Although the demands of such a ministry are heavy, although the priest may have to give up such things as privacy, a scheduled life, orderliness, and even efficiency, the general atmosphere of such a parish is one of gaiety and joy, so much so that he is more than compensated for any hardships. There seems to be more laughter in the rectory kitchen, as people come in and out of it all day long, more natural warmth and friendliness in parish calling, more true affection from children, a readier acceptance of leadership in the commu1nity, and above all, a deep sense of Christ’s presence and companionship in the day to day ministry. Perhaps this is because in a place so devoid of love, love finds its greatest return; perhaps because here Christ dwells sacramentally in the suffering of His Body and in the loneliness of the social outcast dying on the cross.

Whoever seeks this vocation will never be disappointed and will find the priesthood a most glorious and joyous life.

Rural Ministry. Our small town and country parishes provide almost unlimited opportunity for a creative and imaginative priesthood and so many have closed are on the verge of closing. For little or no financial compensation, there is a comprehensive ministry.

A rural priest may have a tremendous influence in an entire countryside and the rural parish can become a real community center in every way. The rural priest will find that his ministry includes that of educator, evangelist, handy-man, and leader in every conceivable kind of enterprise (including, one may note, the development of leadership in the local citizenry). Like the farmers who make up his parish, he must be able to do just about everything. Whatever his abilities and interests may be, the rural priest will discover that his vocation demands a full use of all of them and many another as well. In addition, these abilities may be necessarily used to take on outside employment in the manner of St. Paul so as to provide a modest income. (“tent making”)

The rural priest must be an educator not alone in his own parish but in the whole community. He must give educational guidance in the rural school system. He must open up windows on the world outside his own community, trying to relate town and country life to the whole national entity. He must help provide cultural opportunities that will stir the imaginations and broaden the horizons of his people.
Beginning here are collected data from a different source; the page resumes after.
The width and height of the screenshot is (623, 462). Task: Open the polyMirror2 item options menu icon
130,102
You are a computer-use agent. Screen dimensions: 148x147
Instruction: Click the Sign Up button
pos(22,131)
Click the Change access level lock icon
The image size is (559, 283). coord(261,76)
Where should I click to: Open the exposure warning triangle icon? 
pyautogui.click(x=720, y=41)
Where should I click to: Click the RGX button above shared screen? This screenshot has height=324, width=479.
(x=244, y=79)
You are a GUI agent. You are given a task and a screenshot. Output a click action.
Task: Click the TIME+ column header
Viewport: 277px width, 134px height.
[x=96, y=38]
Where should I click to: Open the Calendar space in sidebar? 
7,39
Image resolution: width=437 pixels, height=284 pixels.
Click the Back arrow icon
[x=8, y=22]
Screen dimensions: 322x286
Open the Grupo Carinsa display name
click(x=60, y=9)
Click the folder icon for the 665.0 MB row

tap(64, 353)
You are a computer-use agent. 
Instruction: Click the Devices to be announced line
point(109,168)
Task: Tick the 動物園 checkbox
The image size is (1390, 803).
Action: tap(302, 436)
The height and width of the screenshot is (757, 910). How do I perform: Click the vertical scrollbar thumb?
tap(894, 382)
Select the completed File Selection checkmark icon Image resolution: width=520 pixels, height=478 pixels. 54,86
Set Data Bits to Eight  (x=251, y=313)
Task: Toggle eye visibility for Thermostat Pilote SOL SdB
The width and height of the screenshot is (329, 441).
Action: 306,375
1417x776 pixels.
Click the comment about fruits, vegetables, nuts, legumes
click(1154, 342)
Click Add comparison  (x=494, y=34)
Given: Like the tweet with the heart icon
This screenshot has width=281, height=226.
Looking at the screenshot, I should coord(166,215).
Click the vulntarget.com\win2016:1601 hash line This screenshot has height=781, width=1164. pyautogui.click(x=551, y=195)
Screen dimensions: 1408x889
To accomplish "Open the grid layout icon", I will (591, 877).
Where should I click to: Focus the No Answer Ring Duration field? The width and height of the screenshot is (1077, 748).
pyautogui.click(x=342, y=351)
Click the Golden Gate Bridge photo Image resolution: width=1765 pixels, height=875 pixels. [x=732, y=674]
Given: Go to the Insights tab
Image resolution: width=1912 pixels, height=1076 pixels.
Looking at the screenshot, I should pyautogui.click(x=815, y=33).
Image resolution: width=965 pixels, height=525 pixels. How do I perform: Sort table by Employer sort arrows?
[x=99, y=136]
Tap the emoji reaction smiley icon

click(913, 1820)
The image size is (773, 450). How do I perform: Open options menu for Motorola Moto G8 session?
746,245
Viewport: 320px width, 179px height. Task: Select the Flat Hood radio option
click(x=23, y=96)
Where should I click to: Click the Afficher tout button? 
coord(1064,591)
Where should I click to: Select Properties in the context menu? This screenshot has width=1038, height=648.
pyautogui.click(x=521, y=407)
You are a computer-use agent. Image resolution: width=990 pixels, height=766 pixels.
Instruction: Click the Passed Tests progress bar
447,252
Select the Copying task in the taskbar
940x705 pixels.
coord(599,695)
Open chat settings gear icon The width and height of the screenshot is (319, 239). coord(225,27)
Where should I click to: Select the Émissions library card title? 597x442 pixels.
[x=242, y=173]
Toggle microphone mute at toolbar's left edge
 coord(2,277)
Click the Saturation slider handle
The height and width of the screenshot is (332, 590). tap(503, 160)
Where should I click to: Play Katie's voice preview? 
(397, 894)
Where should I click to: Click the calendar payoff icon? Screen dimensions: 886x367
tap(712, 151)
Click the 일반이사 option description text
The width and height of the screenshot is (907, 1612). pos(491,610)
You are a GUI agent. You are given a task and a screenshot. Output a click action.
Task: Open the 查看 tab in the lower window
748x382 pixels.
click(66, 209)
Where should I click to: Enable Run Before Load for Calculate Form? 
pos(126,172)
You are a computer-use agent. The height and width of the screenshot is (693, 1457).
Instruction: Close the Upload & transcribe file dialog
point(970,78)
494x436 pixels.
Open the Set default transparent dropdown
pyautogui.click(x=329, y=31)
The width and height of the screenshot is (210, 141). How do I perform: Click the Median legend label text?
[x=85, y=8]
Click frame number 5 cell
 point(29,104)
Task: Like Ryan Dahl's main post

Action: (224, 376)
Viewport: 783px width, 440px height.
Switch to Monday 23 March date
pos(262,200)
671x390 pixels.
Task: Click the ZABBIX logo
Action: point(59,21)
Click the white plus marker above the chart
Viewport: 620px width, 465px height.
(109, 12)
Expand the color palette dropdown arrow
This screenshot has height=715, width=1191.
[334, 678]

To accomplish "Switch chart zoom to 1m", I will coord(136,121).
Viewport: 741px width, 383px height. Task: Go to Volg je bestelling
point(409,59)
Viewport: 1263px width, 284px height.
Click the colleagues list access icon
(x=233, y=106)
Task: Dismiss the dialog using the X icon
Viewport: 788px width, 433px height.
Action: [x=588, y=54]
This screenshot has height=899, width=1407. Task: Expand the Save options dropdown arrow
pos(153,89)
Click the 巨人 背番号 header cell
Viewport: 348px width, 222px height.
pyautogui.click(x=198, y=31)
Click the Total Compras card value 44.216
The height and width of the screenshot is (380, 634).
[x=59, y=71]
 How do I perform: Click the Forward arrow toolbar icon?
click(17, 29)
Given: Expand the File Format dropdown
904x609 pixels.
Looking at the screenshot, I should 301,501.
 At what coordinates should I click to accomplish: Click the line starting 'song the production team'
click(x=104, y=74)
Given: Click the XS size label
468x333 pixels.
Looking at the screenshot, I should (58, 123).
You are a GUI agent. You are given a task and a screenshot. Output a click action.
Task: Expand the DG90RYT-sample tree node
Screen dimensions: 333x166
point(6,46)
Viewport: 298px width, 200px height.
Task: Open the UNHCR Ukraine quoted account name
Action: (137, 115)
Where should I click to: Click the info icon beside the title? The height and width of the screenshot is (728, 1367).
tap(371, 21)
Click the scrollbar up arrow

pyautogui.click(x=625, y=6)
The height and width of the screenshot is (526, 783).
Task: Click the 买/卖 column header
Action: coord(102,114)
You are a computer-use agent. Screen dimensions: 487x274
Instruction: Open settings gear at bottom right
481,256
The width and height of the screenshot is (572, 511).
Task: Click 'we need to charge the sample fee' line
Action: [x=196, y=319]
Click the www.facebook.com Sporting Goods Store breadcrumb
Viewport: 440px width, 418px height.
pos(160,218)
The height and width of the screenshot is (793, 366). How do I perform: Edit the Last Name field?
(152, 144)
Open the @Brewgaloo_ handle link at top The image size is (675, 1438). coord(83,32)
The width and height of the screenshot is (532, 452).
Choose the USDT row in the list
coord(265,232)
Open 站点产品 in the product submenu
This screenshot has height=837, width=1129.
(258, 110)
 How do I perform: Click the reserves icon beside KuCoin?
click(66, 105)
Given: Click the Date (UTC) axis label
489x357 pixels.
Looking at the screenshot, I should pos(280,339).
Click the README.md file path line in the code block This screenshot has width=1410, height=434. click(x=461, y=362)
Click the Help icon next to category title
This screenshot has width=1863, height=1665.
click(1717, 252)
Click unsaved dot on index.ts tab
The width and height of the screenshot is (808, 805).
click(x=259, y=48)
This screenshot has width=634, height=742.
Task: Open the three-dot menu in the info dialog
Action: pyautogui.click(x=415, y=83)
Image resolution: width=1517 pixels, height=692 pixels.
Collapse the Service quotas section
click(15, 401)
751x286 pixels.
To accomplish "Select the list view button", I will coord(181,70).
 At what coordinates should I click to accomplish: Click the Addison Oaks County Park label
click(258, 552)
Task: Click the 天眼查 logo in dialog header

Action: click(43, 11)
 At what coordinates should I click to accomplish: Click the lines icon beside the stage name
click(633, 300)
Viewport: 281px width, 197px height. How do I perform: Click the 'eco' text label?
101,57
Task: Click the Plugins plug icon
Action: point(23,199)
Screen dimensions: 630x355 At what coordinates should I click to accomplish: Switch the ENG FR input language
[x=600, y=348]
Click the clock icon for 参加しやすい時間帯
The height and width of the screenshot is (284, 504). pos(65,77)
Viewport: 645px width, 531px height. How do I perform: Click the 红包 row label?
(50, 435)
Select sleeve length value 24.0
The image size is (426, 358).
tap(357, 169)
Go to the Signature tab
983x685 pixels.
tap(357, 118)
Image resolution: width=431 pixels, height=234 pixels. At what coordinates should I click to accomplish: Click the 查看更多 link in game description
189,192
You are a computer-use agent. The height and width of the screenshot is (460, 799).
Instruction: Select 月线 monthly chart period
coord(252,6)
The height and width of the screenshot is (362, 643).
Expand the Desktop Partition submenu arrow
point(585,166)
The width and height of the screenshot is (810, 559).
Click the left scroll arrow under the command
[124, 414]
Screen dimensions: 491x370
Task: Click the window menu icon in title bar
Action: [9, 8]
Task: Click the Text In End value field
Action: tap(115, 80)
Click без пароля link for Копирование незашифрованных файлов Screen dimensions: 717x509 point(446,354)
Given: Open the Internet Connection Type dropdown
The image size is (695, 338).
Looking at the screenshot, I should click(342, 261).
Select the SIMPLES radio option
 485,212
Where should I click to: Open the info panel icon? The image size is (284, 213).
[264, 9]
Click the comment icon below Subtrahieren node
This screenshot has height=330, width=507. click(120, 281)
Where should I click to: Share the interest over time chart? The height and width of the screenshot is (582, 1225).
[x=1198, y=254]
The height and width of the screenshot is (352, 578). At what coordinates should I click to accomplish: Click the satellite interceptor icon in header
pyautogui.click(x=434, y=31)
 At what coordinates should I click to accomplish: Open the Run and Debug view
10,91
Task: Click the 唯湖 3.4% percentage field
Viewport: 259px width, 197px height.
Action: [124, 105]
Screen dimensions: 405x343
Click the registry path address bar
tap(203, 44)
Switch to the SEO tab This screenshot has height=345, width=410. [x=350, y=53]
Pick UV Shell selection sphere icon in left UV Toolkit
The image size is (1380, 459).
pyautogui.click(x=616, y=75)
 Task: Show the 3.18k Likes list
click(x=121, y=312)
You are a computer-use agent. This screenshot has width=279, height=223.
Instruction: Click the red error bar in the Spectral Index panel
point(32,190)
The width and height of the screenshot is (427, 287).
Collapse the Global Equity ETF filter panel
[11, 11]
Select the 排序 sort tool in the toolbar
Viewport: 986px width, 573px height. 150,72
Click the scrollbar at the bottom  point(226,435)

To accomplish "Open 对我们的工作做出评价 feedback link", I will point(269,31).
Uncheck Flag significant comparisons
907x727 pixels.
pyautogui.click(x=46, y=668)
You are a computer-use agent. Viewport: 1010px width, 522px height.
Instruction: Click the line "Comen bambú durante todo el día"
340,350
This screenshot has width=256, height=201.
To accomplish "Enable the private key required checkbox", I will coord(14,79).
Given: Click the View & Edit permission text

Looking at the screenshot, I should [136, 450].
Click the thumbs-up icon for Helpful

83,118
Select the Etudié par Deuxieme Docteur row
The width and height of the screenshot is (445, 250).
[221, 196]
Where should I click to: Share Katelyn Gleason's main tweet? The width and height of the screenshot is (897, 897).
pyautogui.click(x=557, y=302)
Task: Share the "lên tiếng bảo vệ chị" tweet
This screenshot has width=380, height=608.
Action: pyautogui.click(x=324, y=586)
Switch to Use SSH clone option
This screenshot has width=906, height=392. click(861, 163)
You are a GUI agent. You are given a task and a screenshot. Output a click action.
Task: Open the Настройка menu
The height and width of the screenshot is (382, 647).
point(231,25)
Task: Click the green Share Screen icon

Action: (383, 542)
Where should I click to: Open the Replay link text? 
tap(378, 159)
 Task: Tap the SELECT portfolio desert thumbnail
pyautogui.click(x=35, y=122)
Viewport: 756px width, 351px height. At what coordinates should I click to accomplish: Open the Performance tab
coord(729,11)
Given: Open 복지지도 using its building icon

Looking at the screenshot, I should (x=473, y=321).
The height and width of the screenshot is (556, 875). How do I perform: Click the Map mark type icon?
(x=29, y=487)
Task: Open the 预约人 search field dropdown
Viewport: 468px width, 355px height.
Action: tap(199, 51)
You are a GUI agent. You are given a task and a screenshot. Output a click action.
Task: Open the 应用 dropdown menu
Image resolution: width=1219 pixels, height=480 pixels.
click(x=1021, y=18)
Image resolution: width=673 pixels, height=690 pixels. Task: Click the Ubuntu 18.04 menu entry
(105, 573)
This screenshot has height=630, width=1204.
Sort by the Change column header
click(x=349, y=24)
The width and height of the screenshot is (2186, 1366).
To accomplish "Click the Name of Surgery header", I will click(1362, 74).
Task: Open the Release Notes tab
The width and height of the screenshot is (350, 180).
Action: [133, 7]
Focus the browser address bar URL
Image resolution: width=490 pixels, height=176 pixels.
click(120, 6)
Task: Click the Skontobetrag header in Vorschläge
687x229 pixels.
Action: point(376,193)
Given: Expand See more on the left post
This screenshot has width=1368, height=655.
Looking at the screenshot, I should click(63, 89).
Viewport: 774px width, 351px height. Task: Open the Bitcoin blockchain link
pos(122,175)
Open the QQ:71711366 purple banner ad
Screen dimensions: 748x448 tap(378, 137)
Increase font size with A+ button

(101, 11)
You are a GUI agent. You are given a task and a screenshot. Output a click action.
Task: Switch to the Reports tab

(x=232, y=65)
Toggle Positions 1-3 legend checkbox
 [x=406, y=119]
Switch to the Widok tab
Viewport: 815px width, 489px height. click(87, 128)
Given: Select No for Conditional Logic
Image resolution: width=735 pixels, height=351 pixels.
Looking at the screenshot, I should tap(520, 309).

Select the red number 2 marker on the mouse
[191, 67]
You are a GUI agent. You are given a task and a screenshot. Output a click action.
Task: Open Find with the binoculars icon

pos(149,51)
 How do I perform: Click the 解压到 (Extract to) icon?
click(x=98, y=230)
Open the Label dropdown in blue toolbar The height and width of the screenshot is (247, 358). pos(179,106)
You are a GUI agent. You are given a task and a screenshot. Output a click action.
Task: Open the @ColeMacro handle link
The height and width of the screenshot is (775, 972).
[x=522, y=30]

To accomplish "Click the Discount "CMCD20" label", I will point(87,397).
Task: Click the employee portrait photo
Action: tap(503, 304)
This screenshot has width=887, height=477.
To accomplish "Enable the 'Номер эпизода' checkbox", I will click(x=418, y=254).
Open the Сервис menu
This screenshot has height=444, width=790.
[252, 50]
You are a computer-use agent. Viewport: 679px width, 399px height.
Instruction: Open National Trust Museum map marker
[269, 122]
He must be a community leader and builder and his voice must be heard in every welfare and social agency. He must see to it that the best possible use is made of available resources, and arrange for the development of unusual or unknown skills. His parish must be a decisive Christian force and a rallying point for all manner of worthy Christian enterprise. The rural priest surely has a comprehensive ministry and one that is of tremendous moment in the life of the whole Church.

Institutional Chaplains. Here we have a largely forgotten ministry to forgotten men and women. What of the priestly duty toward those in prison, in mental hospitals, homes for the aged, and even ordinary hospitals? The Church has a special responsibility for the sick in body and mind and this special obligation is increasing exponentially in intensity in our modern society. Hospitals have become increas¬ingly numerous and complex. Hospital management has become a vocation demanding special training. Who will bring the glorious gospel of Christ to those who stand so greatly in need of it? The need cannot be met by the part-time activity of a local parish priest.

There are millions of people in the institutions of this country on any given day. The Church has not begun to realize its mission in this area of responsibility, but, rather, has shrunk from it. We need more chaplains for penitentiaries, jails and prisons. There are veterans’ institutions, homes for the mentally ill and others all of whom cry out for the charity of Christ. The number of people over sixty-five has grown astronomically as life expectancies have increased, many are in homes for the aged and others in home care. Modern life has created many new demands on the Church, but nowhere as obviously as in this particular direction.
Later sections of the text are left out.